##### DATA SHOWN #####

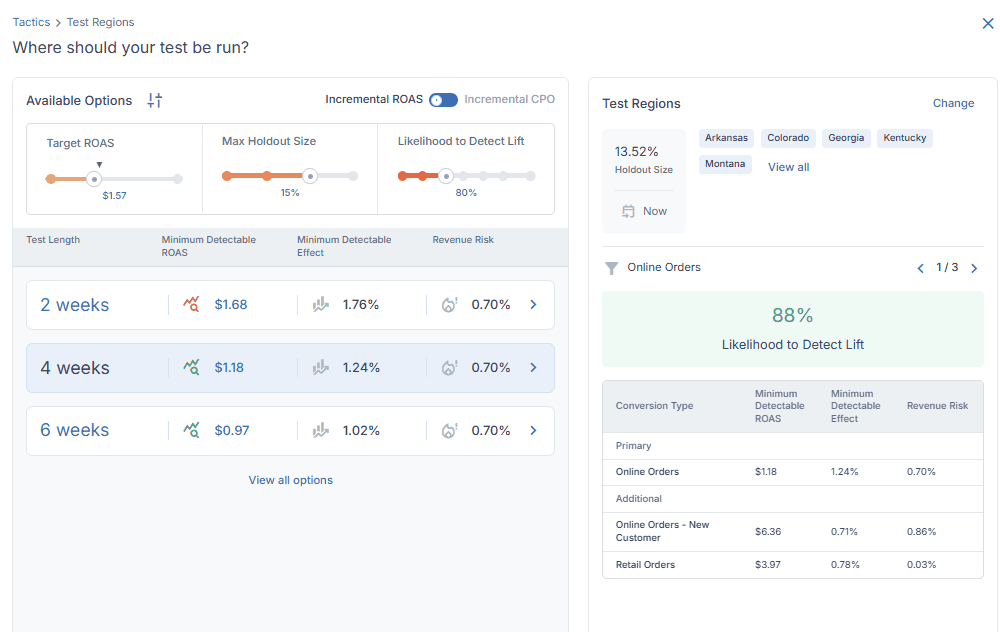Expand the 2 weeks option chevron
Viewport: 1000px width, 632px height.
pyautogui.click(x=534, y=305)
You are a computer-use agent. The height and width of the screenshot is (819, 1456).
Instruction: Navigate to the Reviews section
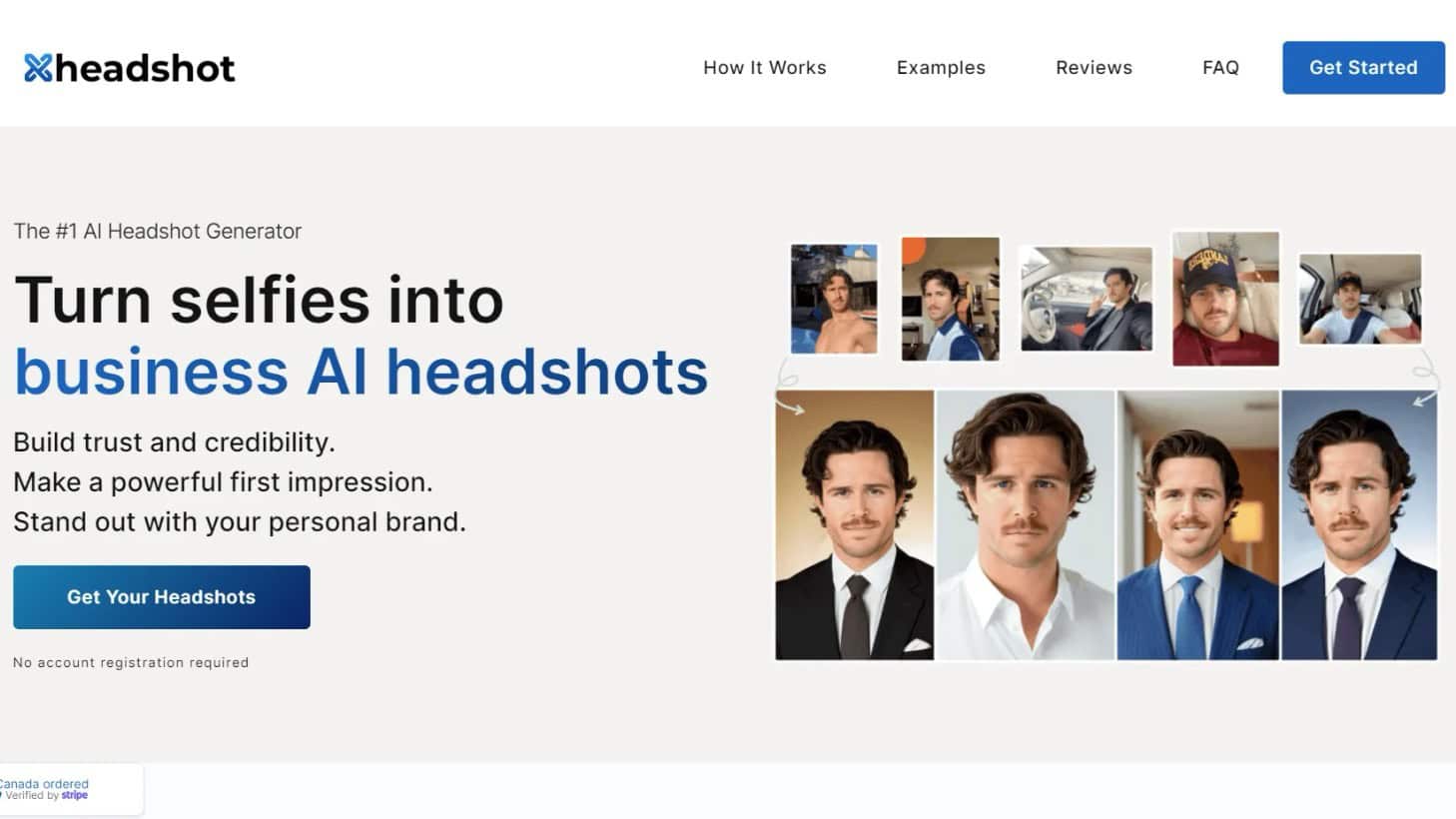click(1093, 67)
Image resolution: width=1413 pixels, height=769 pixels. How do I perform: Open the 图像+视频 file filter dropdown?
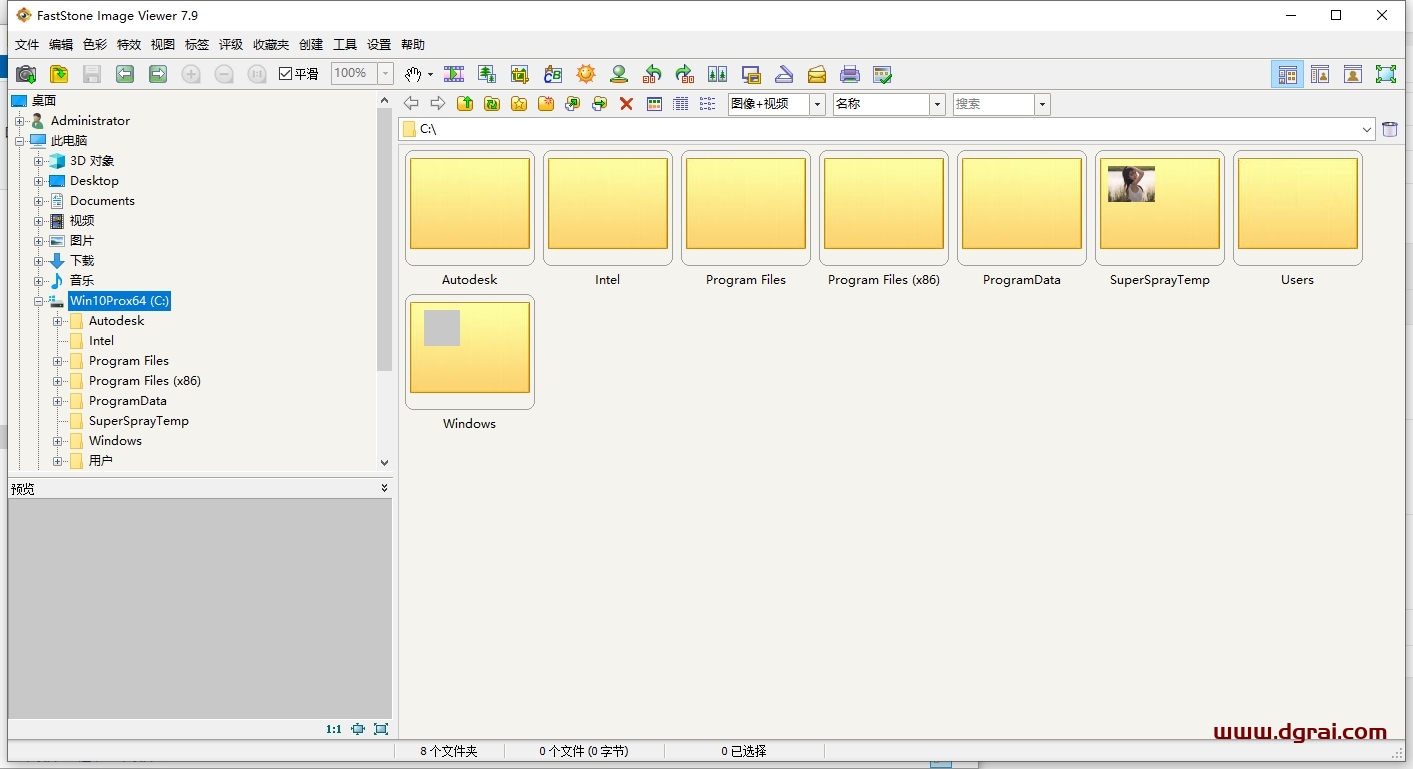click(817, 104)
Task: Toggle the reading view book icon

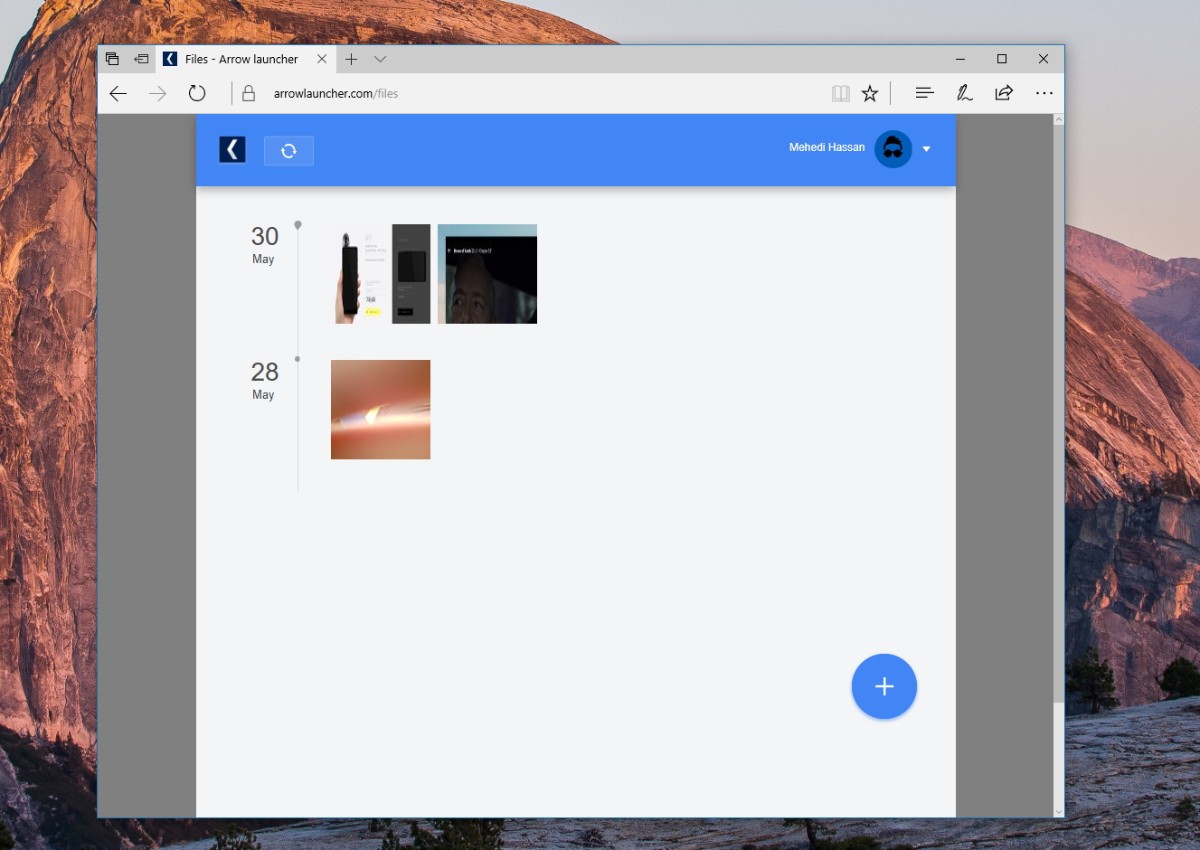Action: click(841, 94)
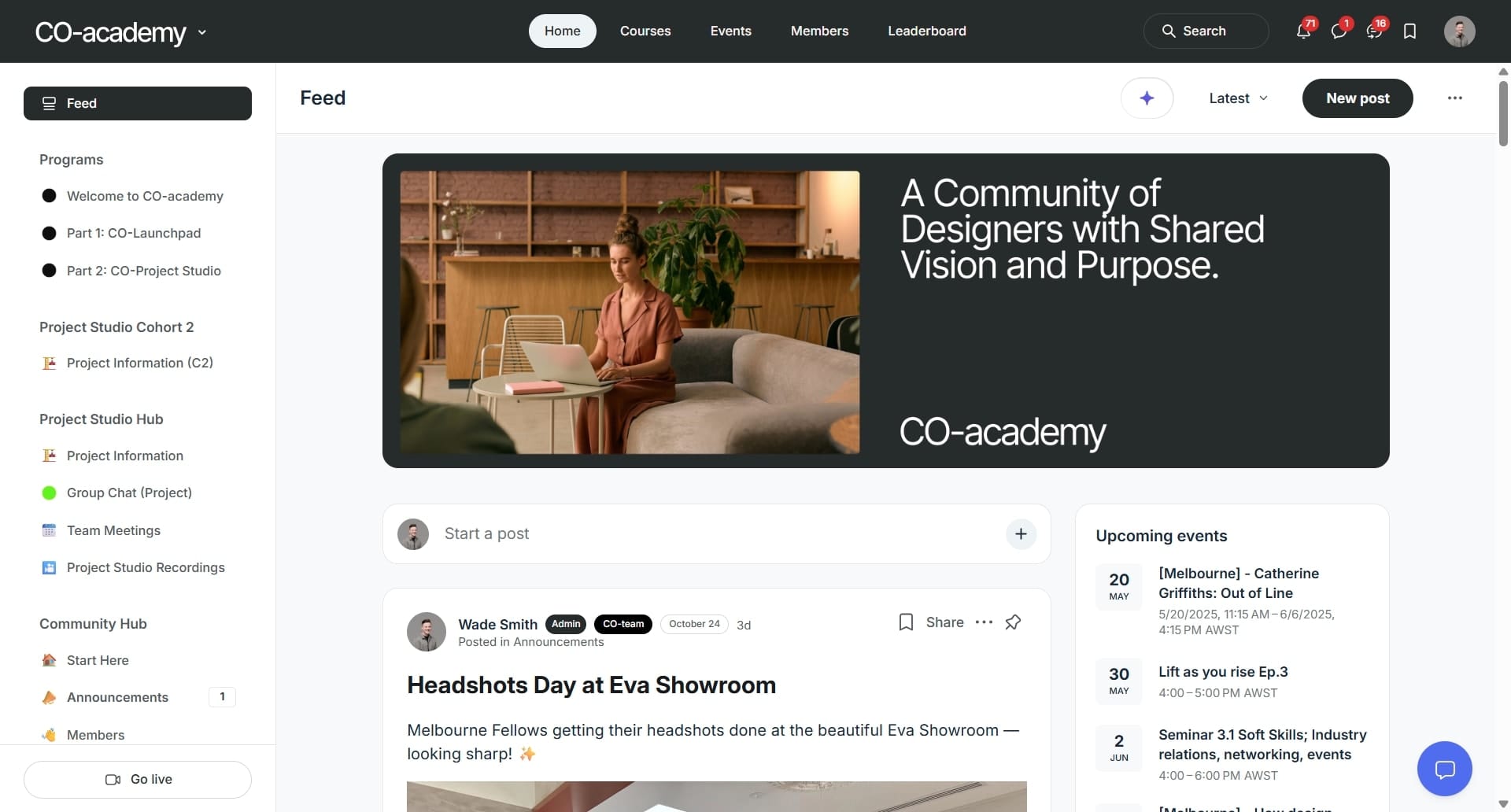The height and width of the screenshot is (812, 1511).
Task: Open the floating support chat bubble
Action: (x=1444, y=769)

#####

WORK INSTRUCTION - Give back the lines from the one containing "Image resolution: width=1413" through the last line of the records above exactly as they appear, both included, and no pictures.

ANSWER TO THE EXERCISE -
Image resolution: width=1413 pixels, height=769 pixels. How do I perform: Open the 图像+视频 file filter dropdown?
click(817, 104)
Task: Toggle the reading view book icon

Action: click(841, 94)
The height and width of the screenshot is (812, 1511).
Task: Open the floating support chat bubble
Action: (x=1444, y=769)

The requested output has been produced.